Polk County deputies shot and killed a man early Wednesday that was armed with a shotgun.
- Polk deputies shoot, kill armed man
- Man killed was 20-year-old Chance Christopher Haegele of Winter Haven
- Sheriff Grady Judd said Haegele had history of mental issues
According to Polk County Sheriff Grady Judd, 20-year-old Chance Christopher Haegele died after a confrontation with deputies in Winter Haven.
Late Wednesday night, the sheriff's office received multiple calls from a student at FSU about Haegele and from the Haegele home. During one of the calls, a voice described as Haegele's said he wanted to die, Judd said.
Deputies also learned of an ominous message Haegele posted on Snapchat: “Tell me why the ***I shouldn’t kill myself. Life is so ** boring.” I don’t want to work for the rest of my life. We’re so irrelevant in the grand scheme of the universe. I’m never going to fall in love again. Nobody wants a trailer boy.”
A woman also went to the Winter Haven Police Department to report Haegele's mental state.
Deputies responded to the home on Jay Drive in Winter Haven after the overnight 911 calls. When they arrived at 11:15 p.m., they found Haegele, armed with the shotgun, arguing outside the home with his mother.
As she tried to get him to put down the weapon, he pushed her aside and tried to run off.
Deputies flanked him and repeatedly ordered him to drop the weapon.
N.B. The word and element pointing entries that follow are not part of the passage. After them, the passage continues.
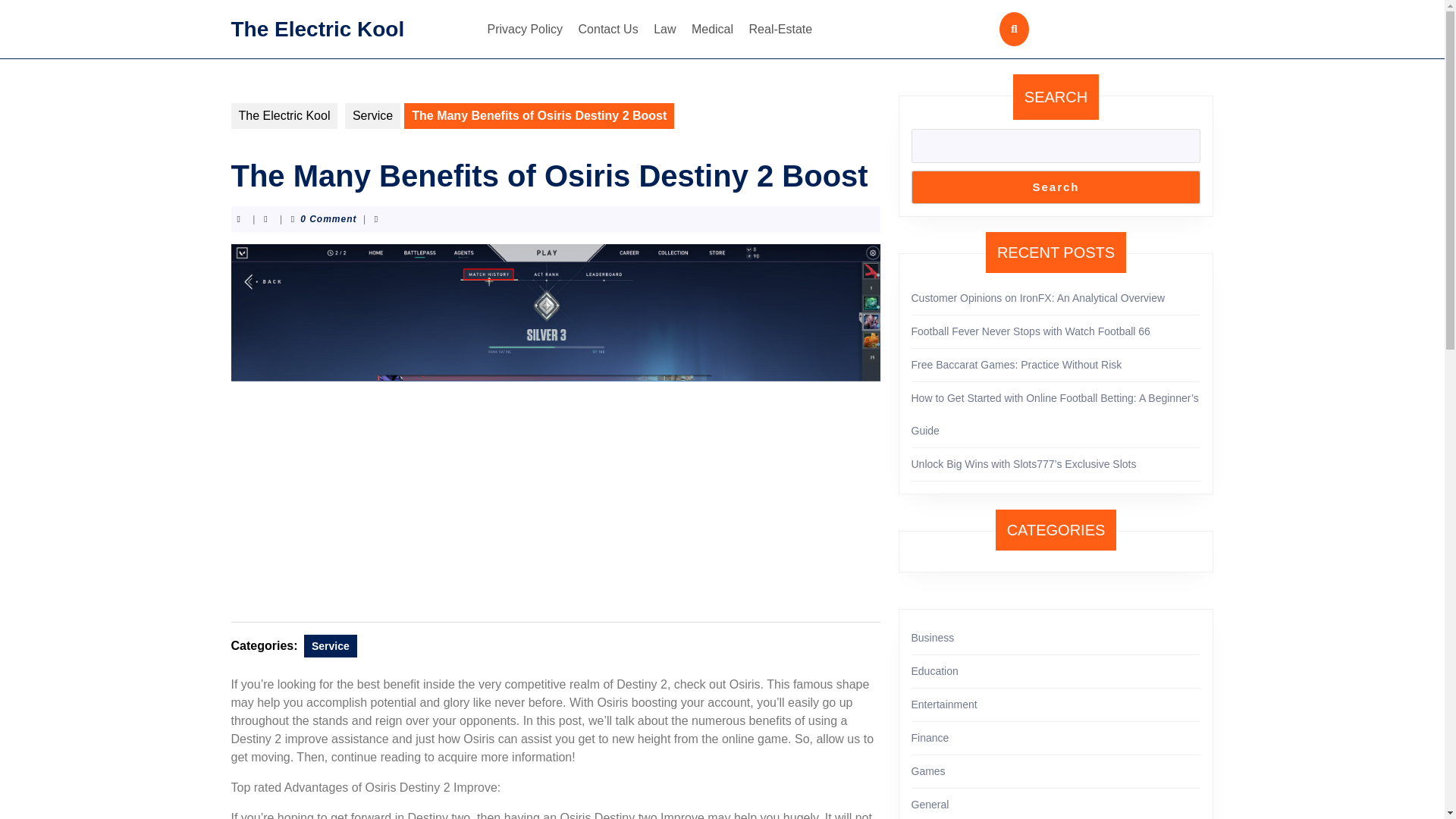
Real-Estate (780, 28)
Search (1056, 186)
Football Fever Never Stops with Watch Football 66 (1030, 331)
The Electric Kool (283, 115)
Law (664, 28)
Service (372, 115)
Medical (712, 28)
Privacy Policy (524, 28)
Customer Opinions on IronFX: An Analytical Overview (1038, 297)
Contact Us (608, 28)
Given the description of an element on the screen output the (x, y) to click on. 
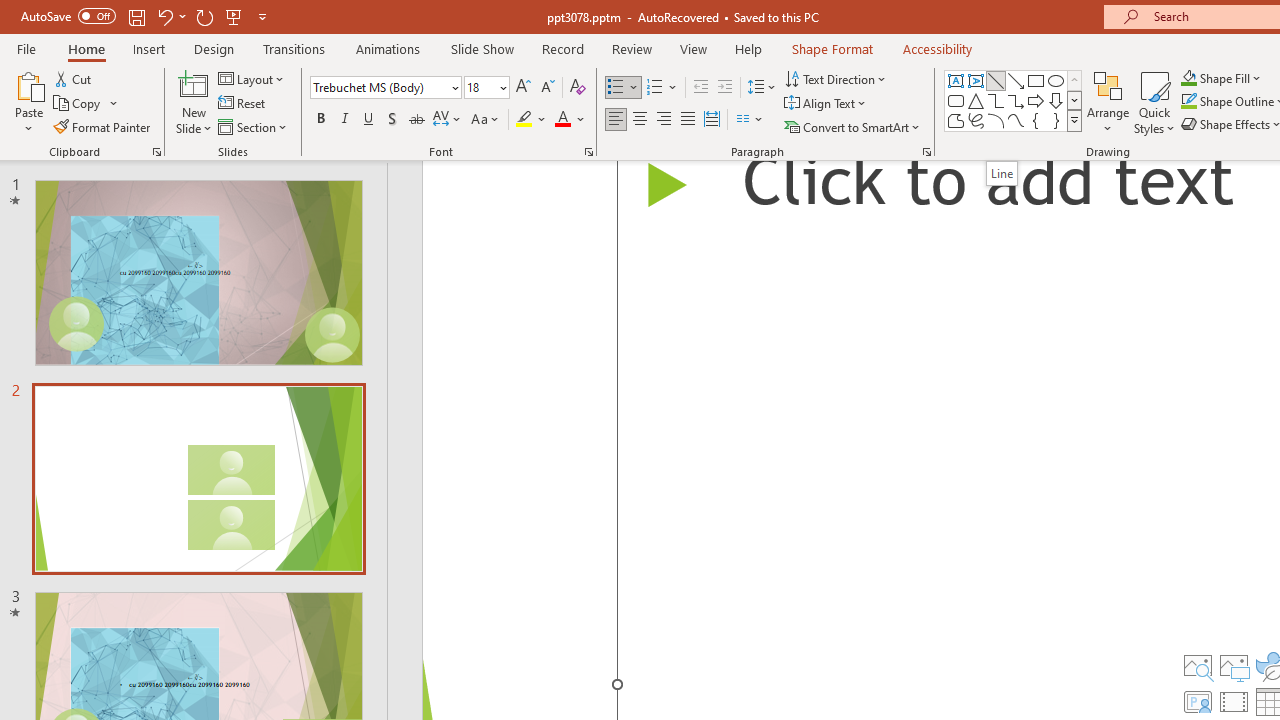
Font... (588, 151)
Rectangle (1035, 80)
Bold (320, 119)
Arrow: Right (1035, 100)
Text Direction (836, 78)
Text Highlight Color Yellow (524, 119)
Freeform: Scribble (975, 120)
Shape Format (832, 48)
Shadow (392, 119)
Office Clipboard... (156, 151)
Line Spacing (762, 87)
Left Brace (1035, 120)
Font Color (569, 119)
Clear Formatting (577, 87)
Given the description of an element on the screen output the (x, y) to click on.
He did not, Judd said, at eventually the deputies fired 17 shots, striking Haegele multiple times and killing him.
An investigation into the shooting is ongoing.
"There were a lot of opportunities in advance (to avoid this)," Judd said. "It is a sad ending to a troubled life."
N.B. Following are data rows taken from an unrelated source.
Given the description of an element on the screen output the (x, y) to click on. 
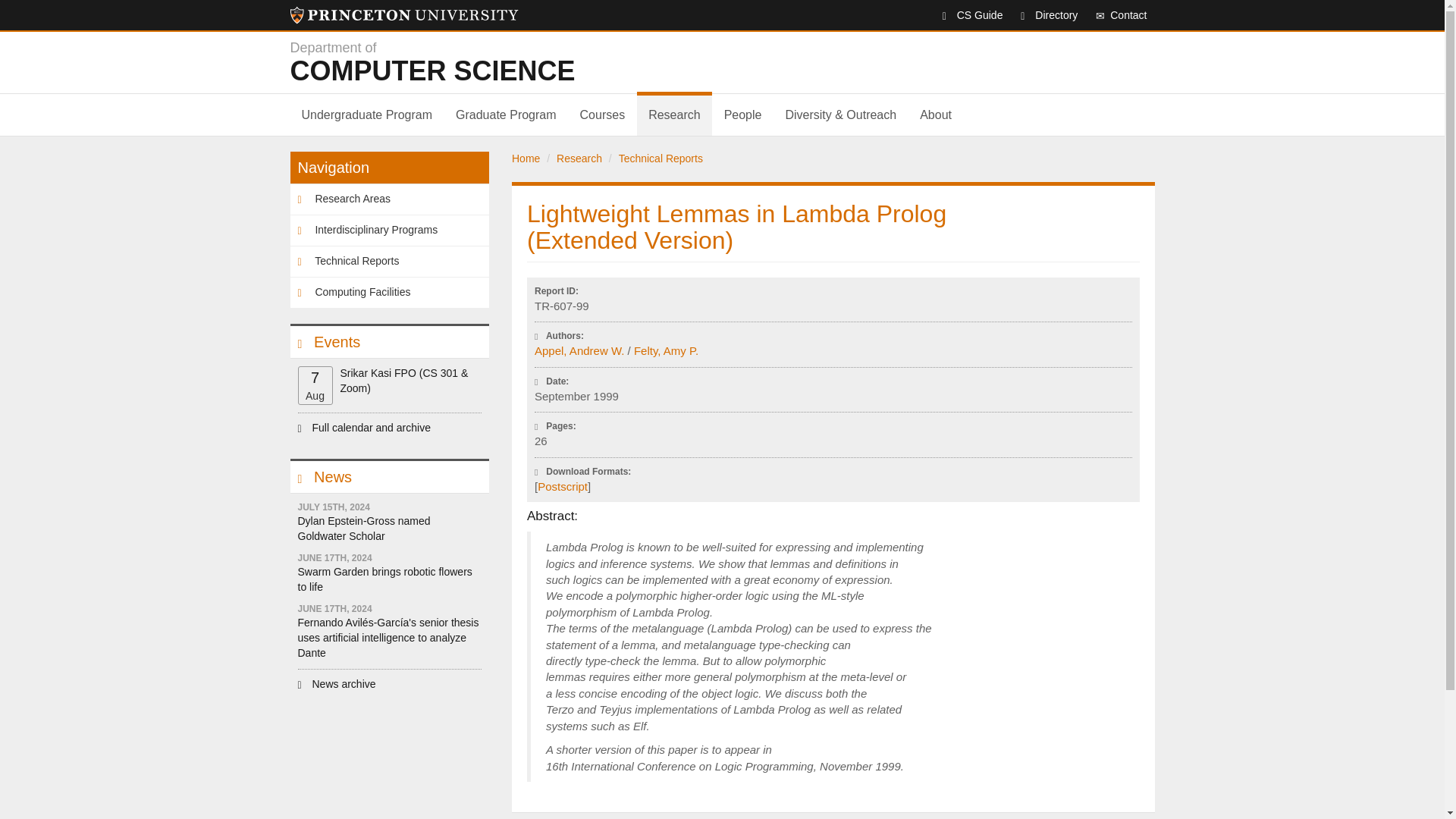
Undergraduate Program (366, 115)
CS Guide (965, 15)
Contact (1113, 15)
Home (403, 14)
Directory (574, 61)
Graduate Program (1041, 15)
"The individual has to want to get the help."
During a press conference, Judd listed the number of occasions law enforcement had come in contact with Haegele prior to his death. He reportedly had been Baker Acted at least four times within the past year, and three times before that in Tallahassee.
Each time, Judd said it was because Haegele was exhibiting suicidal thoughts, and each time deputies followed up with Haegele after his release. Each time, Judd said Haegele told deputies he was doing better and recovering.
Kirk Fasshauer, Director of Crisis Services at the Peace River Center in Lakeland, said people are prescribed medication and outpatient therapy when exhibiting suicidal thoughts. After the three days, if the person isn’t deemed a threat to the community or themselves, they’re released.
“The individual has to want to get the help," Fasshauer explained. "Nobody can really stay with them 24/7.”
Fasshauer said they screen people before they are released, but it’s not a perfect system.
"They can lie on a screening tool. They can lie to you in person, as well," Fasshauer said. "We try our best to assess the situation. Any crisis assessment is only as good as that moment in time."
Fasshauer said people can be admitted to state hospitals for more mental health treatment, but it has to be court ordered, and it’s usually reserved for people who have psychotic thoughts or are bipolar or schizophrenic, due to the high cost of the treatment.
Candace Barnes, Peace River's Director of Clinical Programs, said it's important to note most people cooperate with outpatient services.
"We don't hear about all of the people who deal with depression everyday and aren't a threat to anybody," Barnes said. "It's really the exception and not the rule that things like this happen."